Mathias: I think overall, the pressure to make money is everywhere. Every industry needs to make money at some point. Of course in the beginning, there are more business coming in. But like in any other industries, you see those with good concepts and good content to survive and they make money, but others don’t make it. But I think that is something which the markets control.
There’s also what we wanted to add is the experience to see how people react when they try our games, it all helps companies. But in the business of making money, there was an era in the industry where a lot of people had talked about NFTs.
Companies are experimenting with things and not everything works out. Everything has future and overall I think the industry is healthy.
Considering Gamescom has the main Gamescom and Gamescom Asia. Do you notice anything different about the SEA game dev scene since they have a bigger presence here?
Mathias: Overall, there isn’t really much of a big difference. Of course, you can see the cultural differences and how they approach things. You have a lot of creativity in the region and the skills are there, so there isn’t much of a fundamental difference, I would say.
The games itself have a different local flavour. I think overall the region has a lot of potential and has a lot of good stuff coming out this region. That’s why the publishers are all so interested to come here and meet.
In the coming years, more indies are arriving and they can use this platform to find ways to get their games out in the market.
Considering the popularity of mobile games in the region, do you think they’ll have a bigger role to play in the coming years?
Mathias: I think the important part of mobile games is that it enabled the industries to grow so quickly. You know how if you have to push out consoles first, it’s a much bigger investment upfront for everybody. With mobile games, you get it to hand it out quickly and everyone can play it. I think that’s really important.
Games wouldn’t have this success story here if wouldn’t be through the mobile platform. You have the mature market where the consoles play a bigger role, even their mobiles are coming very strongly. You have consoles here but I think mobile gaming plays a big role that helps the gaming industry.
There is also where mobile game splits, where some push to look like console games while some want to have a mobile experience. What are your thoughts on this?
Mathias: This is an experiment from the publisher’s side to see how you can have the biggest reach. There’s no one side for this nor the ultimate solution. I think it’s good to have different channels overall.
I wouldn’t say one is better than the other, its more to different needs.
Can you tell us more about Gamescom Asia’s commitment to helping indie games in the region?
Mathias: It’s what I mentioned earlier, it’s a very big part in what we do in Germany with our show. The biggest area in the show by itself, apart from the major publishers is the massive indie area.
That’s the push we wanted to show, that next year and the coming years we would have the same concept with the indie area, where we see indies from each countries in Southeast Asia.
We understand that the indies don’t have the kind of money to say “I’m taking a big booth and want to have a big presence out here”. So that’s where we’re now working on, to have it set up and conceptualise it with government subsidies that can help them to come here.
The key is to bring in all the indie developers to one platform.
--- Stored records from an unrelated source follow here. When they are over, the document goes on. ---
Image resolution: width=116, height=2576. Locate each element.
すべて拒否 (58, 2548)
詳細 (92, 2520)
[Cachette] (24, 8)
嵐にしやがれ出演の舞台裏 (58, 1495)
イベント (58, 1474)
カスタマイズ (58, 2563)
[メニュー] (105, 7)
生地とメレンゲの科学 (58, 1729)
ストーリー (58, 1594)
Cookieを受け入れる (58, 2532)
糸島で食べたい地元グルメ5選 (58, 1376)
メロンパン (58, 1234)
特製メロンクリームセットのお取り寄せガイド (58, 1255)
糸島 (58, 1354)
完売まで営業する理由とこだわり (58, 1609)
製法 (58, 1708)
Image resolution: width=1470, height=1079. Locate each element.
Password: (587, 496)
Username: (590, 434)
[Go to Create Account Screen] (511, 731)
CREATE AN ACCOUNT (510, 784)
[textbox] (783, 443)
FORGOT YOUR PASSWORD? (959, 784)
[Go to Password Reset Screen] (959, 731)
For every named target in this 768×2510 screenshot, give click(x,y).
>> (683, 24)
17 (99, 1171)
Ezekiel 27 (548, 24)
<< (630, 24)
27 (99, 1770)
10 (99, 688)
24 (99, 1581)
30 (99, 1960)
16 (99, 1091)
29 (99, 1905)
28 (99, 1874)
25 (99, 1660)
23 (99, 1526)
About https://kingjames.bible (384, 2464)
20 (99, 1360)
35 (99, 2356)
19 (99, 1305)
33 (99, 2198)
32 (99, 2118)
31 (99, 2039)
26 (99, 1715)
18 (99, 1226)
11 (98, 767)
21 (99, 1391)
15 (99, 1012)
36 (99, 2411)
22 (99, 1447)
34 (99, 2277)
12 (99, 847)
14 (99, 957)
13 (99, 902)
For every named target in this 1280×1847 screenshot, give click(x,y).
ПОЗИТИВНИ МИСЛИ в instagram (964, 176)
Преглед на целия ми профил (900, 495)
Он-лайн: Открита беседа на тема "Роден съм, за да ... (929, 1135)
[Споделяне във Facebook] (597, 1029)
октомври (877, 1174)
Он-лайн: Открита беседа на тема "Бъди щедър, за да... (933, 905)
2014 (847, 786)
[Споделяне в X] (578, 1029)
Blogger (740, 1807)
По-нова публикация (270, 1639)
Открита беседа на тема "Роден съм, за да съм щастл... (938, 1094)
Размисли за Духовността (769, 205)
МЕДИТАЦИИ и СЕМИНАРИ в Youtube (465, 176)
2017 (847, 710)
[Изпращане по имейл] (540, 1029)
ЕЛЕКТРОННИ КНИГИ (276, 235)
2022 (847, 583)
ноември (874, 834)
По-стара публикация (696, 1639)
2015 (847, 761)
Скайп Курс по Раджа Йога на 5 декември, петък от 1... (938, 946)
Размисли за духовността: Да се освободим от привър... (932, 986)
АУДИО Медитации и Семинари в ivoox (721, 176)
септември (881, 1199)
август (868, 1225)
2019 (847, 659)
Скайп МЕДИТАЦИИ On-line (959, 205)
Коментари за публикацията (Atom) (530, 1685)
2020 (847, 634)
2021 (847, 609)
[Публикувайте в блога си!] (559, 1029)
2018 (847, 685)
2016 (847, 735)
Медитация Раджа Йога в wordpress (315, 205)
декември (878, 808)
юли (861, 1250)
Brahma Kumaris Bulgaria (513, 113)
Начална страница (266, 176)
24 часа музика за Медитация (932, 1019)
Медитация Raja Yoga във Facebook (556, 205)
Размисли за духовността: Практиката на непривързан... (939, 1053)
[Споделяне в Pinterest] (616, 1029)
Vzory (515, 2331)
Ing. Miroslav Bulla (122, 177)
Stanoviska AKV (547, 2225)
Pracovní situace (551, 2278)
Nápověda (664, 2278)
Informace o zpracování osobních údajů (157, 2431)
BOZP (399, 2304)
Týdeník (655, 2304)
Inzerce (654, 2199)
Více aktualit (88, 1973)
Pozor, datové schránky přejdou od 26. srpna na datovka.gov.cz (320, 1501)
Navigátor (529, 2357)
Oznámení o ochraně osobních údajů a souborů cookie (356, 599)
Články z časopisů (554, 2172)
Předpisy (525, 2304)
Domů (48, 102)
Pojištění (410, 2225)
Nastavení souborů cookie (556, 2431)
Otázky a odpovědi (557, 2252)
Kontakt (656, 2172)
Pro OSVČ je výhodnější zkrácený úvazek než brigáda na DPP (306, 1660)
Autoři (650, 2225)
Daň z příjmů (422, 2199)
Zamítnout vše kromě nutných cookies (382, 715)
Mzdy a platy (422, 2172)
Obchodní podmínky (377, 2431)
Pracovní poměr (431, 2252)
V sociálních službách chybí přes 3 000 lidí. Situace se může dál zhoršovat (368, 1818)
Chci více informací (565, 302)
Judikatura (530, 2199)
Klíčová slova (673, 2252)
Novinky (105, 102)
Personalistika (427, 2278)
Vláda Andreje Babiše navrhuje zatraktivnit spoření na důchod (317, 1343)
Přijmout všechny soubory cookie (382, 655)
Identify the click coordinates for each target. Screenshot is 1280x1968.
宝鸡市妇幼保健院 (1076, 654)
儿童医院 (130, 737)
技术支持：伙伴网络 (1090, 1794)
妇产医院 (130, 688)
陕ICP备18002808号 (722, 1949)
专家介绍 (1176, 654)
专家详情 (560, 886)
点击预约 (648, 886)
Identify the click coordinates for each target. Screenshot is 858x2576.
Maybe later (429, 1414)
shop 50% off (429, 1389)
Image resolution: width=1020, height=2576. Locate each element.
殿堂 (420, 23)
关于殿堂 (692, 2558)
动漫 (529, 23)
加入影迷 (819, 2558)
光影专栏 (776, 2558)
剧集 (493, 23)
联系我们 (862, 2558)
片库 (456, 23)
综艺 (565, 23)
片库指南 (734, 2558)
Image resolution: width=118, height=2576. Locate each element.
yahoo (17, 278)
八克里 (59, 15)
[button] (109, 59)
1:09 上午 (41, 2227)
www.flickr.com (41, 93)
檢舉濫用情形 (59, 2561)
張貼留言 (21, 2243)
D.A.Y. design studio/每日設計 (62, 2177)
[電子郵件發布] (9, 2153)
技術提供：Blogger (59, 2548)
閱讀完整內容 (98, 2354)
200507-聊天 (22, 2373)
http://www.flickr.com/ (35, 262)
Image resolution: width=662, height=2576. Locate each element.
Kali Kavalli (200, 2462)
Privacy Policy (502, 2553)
That’s more attractive to the publisher to see them in one spot instead of travelling through the region to see them one by one.
I think they benefit from the networking that this kind of event gives?
Mathias: Yeah exactly. They get out and what they see here will help them to develop further. They’re able to see the specular, the publsihers and their competition so to speak. It’s really important to have these kinds of things.
Speaking of competition here, it will also help them grow because they can informally collaborate and stuff.
Mathias: Even if I say it’s competition, they are all in the same boat and they all have the same needs. They can come here and talk, even if there’s a party going on, they’re still talking and learning from each other. The networking is important.
Is there anything you want to say to all the Southeast Asian readers before we end off the interview.
Mathias: I hope everybody is excited for what’s to come, especially the addition of the Business to Consumer area that we have something for the fans. That’s something we are really excited about. For the trade off, we made a big step now and there’s a lot to come.
We’d like to thank Mathias Kuepper for taking the time to answer all our questions in the interview.